**TASKS FOR THIS EXERCISE:**
#1 In the court opinion, swap "Second Division" for "Third Division" and give the passage from "Gen. No. 47,364." up to and including "Chicago, for appellants.".
#2 Please answer these questions from the court opinion:
(a) On what date was the opinion released for publication?
(b) When was the mortgage foreclosure sale held?
(c) What amount did the deficiency decree set?
#3 In one to three sentences, explain why Jerome and Phyllis Cinman filed their petition of June 17, 1957, according to the court opinion.

--- Start of READING PASSAGE ---

Fairfield Savings & Loan Ass'n v. Central National Bank, 19 Ill. App. 2d 465 (1958)

Nov. 25, 1958 · Illinois Appellate Court · Gen. No. 47,364
19 Ill. App. 2d 465

Fairfield Savings & Loan Association, Appellee, v. Central National Bank in Chicago, as Trustee, Jerome Cinman, and Phyllis Cinman, Impleaded, Appellants.

Gen. No. 47,364.

First District, Second Division.

November 25, 1958.

Released for publication December 16, 1958.

*467Abraham Teitelbaum, of Chicago, for appellants.

Sullivan, Jeffers & Doheny, Charles F. Grimes, and Daniel S. Wentworth, all of Chicago, for plaintiffappellee.

JUSTICE MURPHY

delivered the opinion of the court.

This is an appeal from a decretal order, denying a petition filed June 17, 1957, by Jerome Cinman and Phyllis Cinman, his wife, owners of an equitable in*468terest, seeking to redeem real estate from a mortgage foreclosure sale held on December 15, 1955.

On February 2, 1956, the chancellor entered a decree (1) approving the sale, and (2) entering a deficiency decree of $775.30. On February 20, 1956, the chancellor approved a $1,000 appeal bond and ordered: “that said bond operate as supersedeas with respect to the matters therein set forth; and that the notice of appeal of Jerome Cinman shall operate as supersedeas in this cause.” The appeal was perfected, and this court affirmed the decree on February 27, 1957. Fairfield Savings and Loan Assn. v. Central Nat. Bank, 13 Ill.App.2d 133.

--- End of READING PASSAGE ---
--- Start of DATA LISTING ---

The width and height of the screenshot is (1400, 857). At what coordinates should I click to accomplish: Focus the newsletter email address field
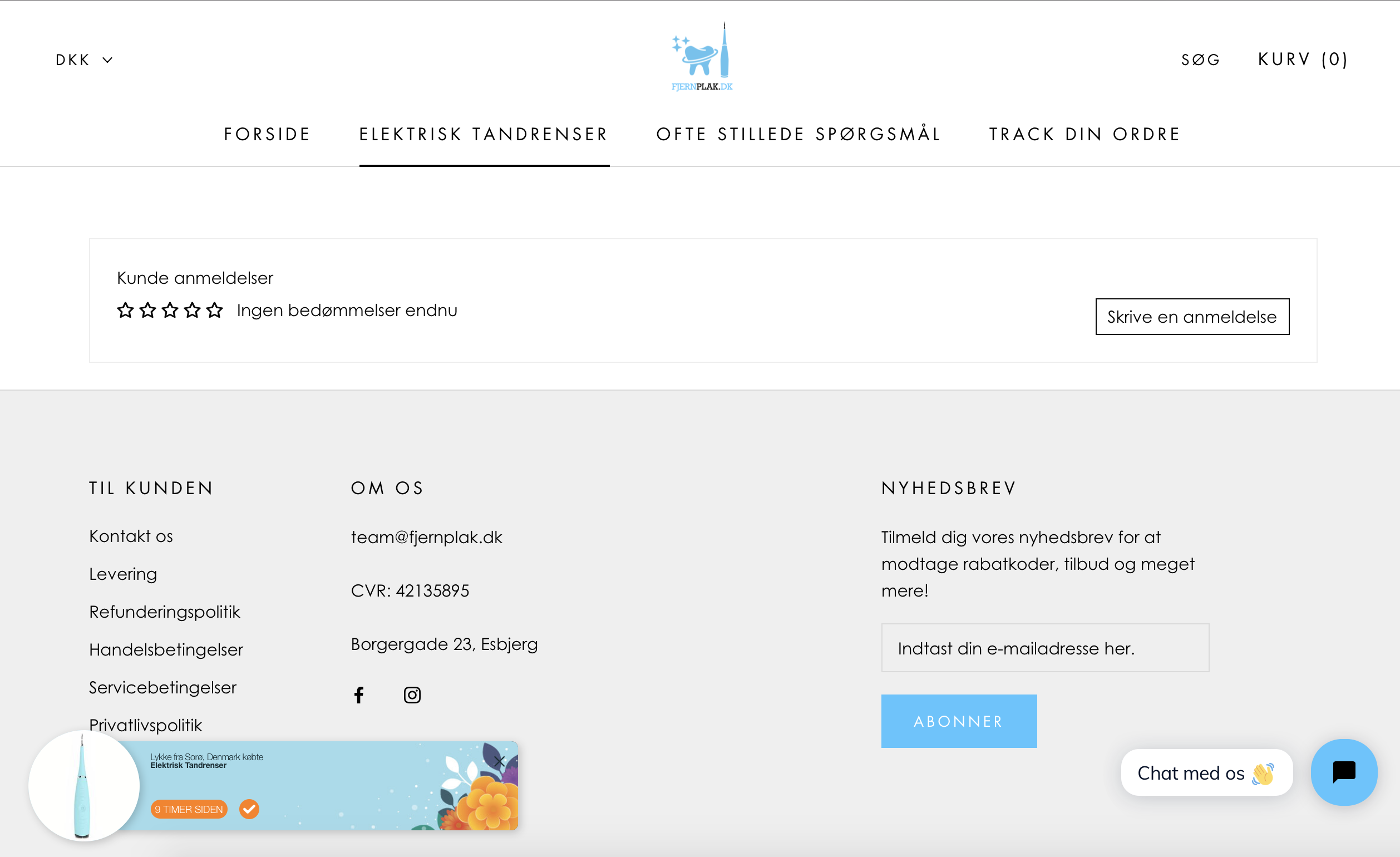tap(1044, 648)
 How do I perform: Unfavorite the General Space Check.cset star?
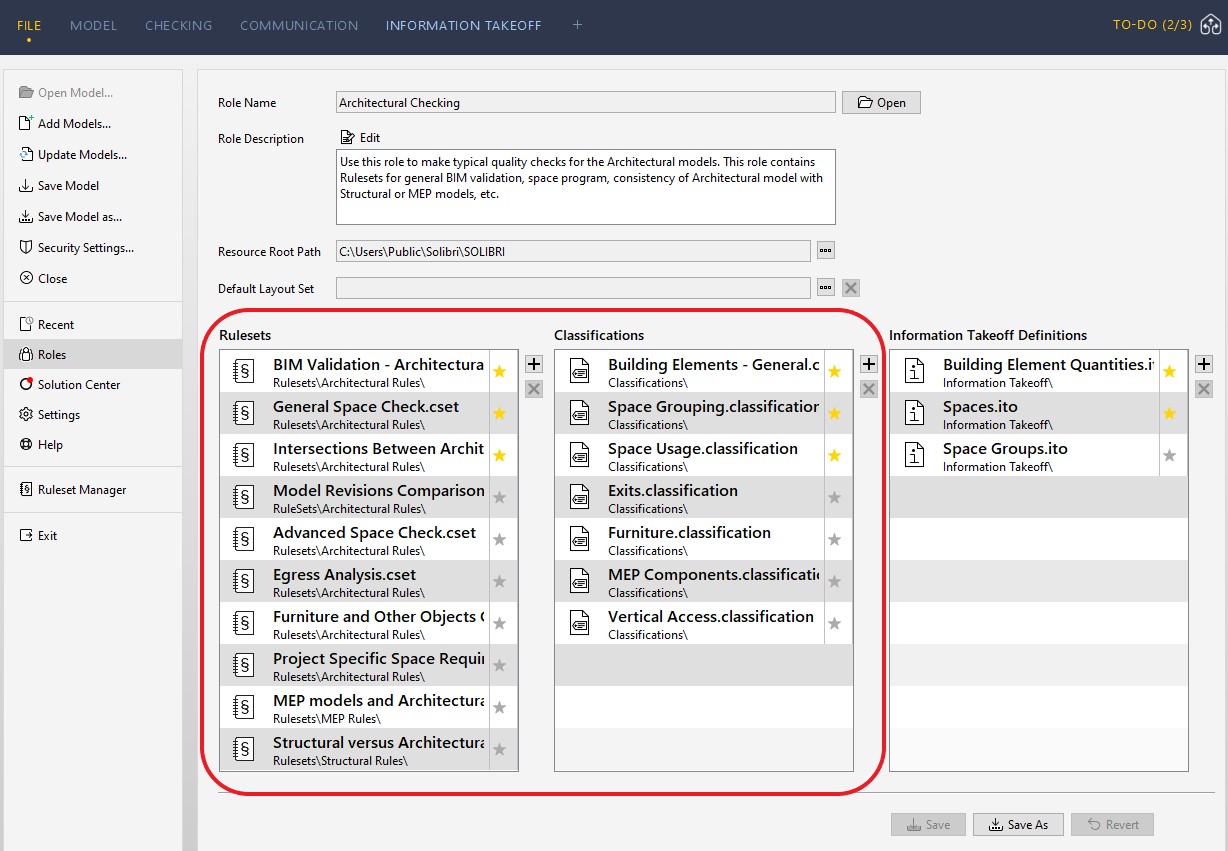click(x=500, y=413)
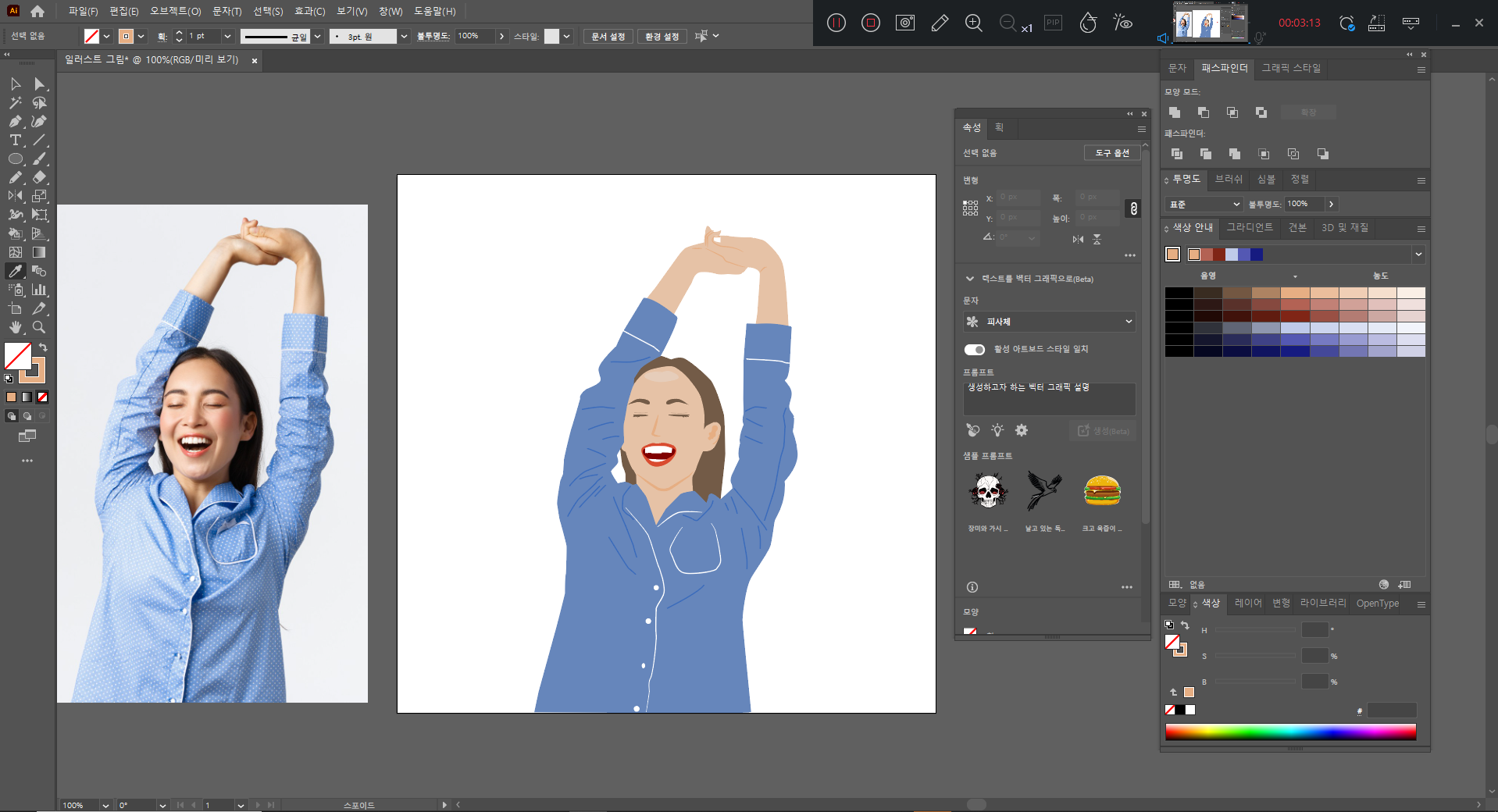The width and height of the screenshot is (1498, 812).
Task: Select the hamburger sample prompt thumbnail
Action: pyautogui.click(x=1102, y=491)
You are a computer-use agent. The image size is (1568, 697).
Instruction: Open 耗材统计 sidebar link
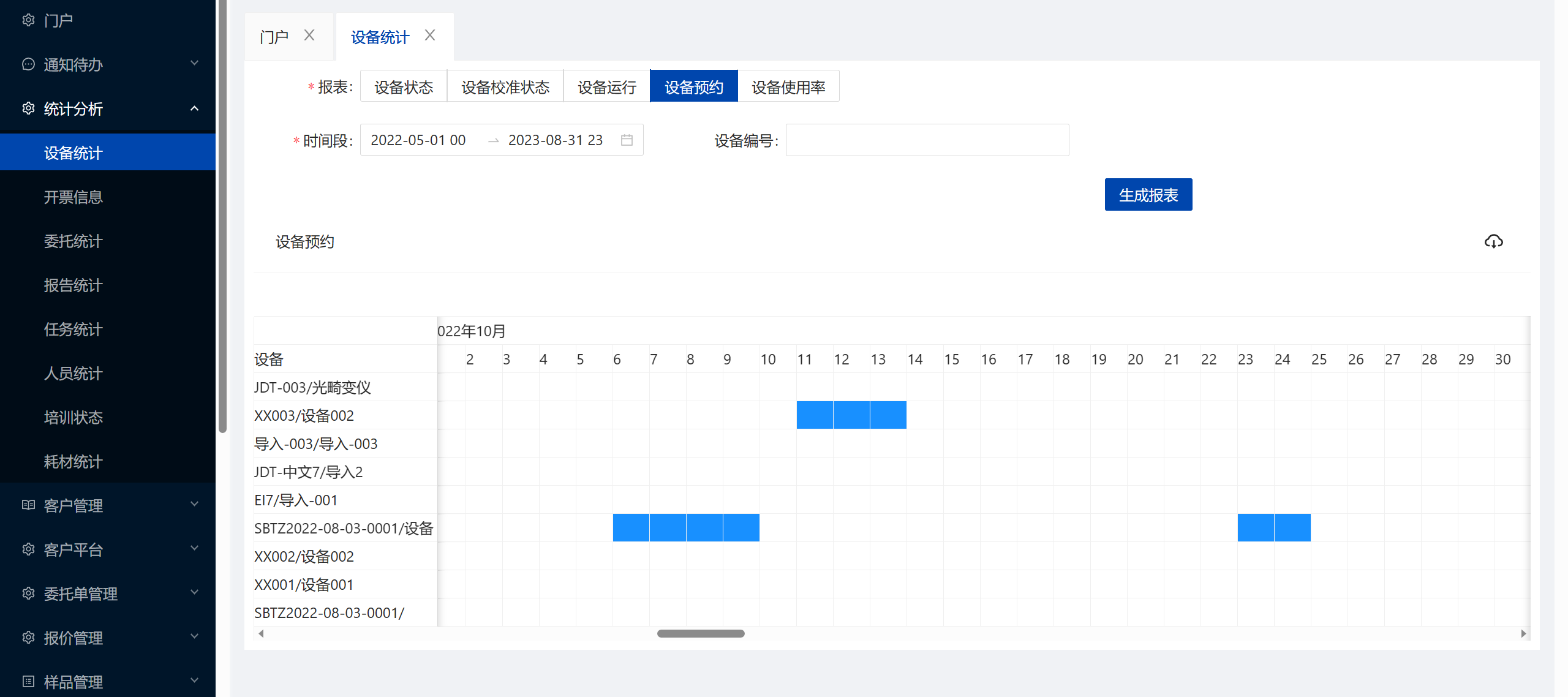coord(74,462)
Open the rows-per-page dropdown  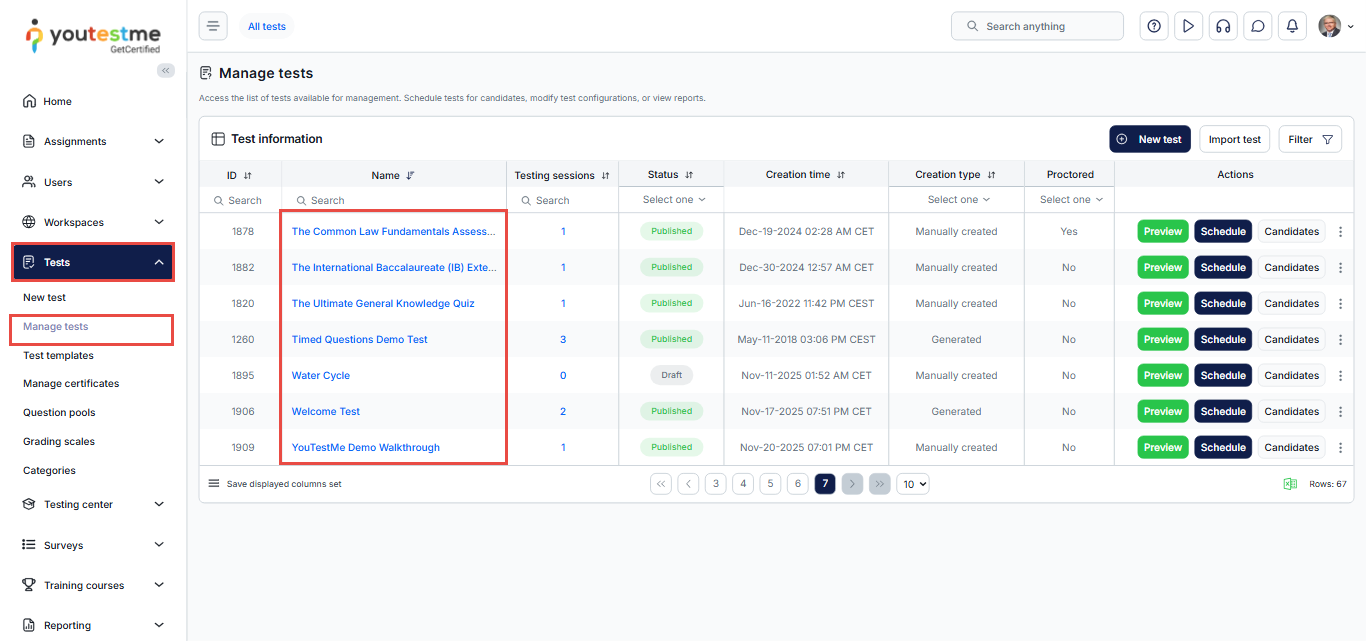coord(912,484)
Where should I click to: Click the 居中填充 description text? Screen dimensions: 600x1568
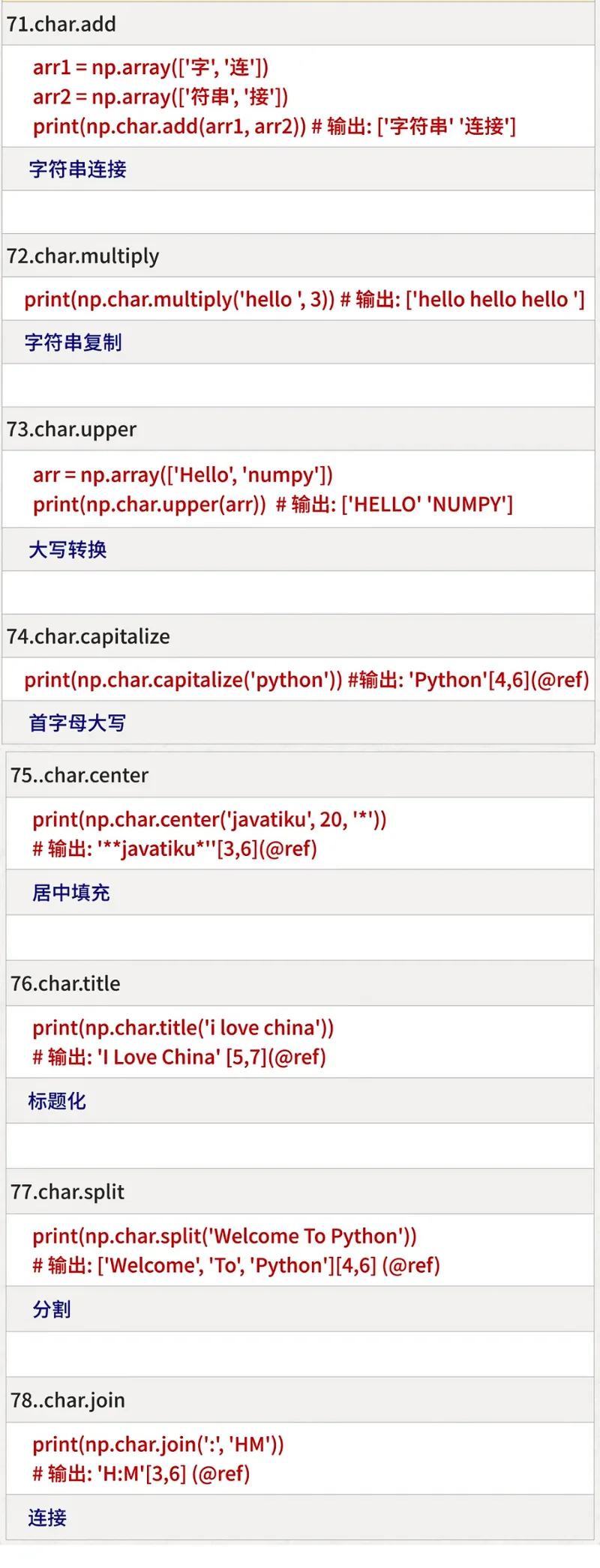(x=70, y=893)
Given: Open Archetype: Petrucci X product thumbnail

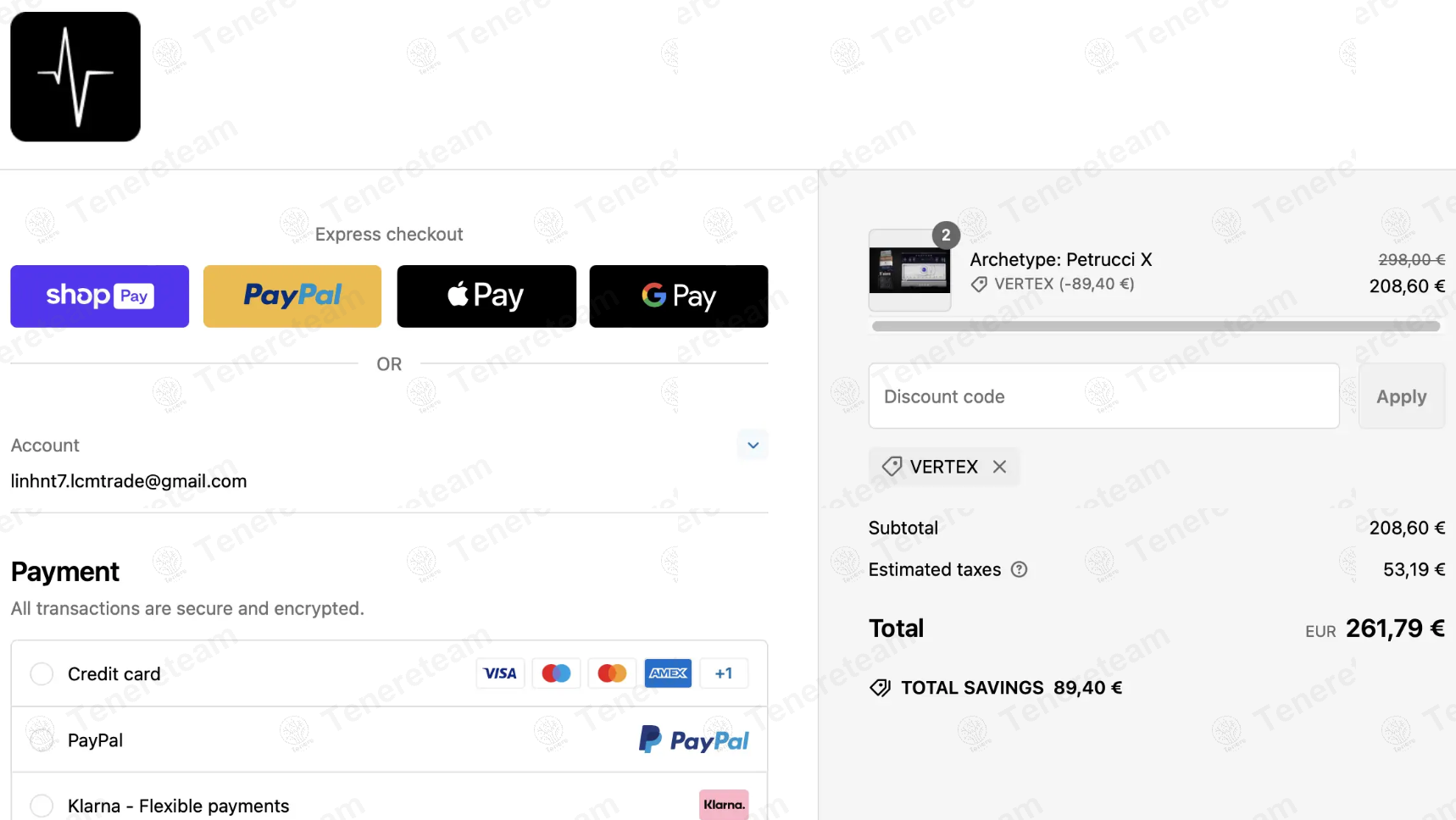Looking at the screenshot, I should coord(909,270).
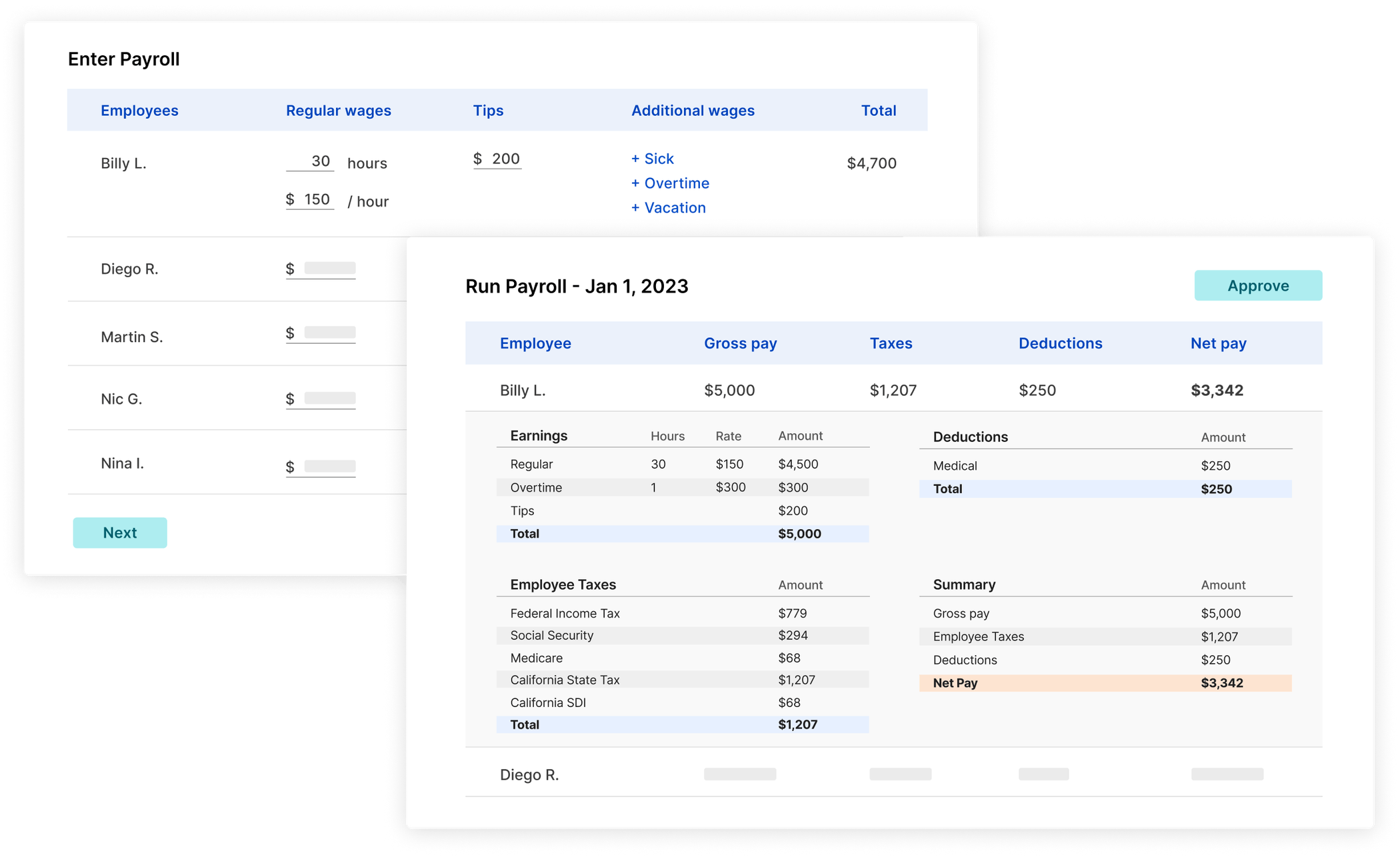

--- End of DATA LISTING ---

**IN RESPONSE:**
#1
Gen. No. 47,364.

First District, Third Division.

November 25, 1958.

Released for publication December 16, 1958.

*467Abraham Teitelbaum, of Chicago, for appellants.

#2
(a) December 16, 1958
(b) December 15, 1955
(c) $775.30

#3 As owners of an equitable interest in the real estate, they filed the petition to redeem it from the mortgage foreclosure sale held on December 15, 1955.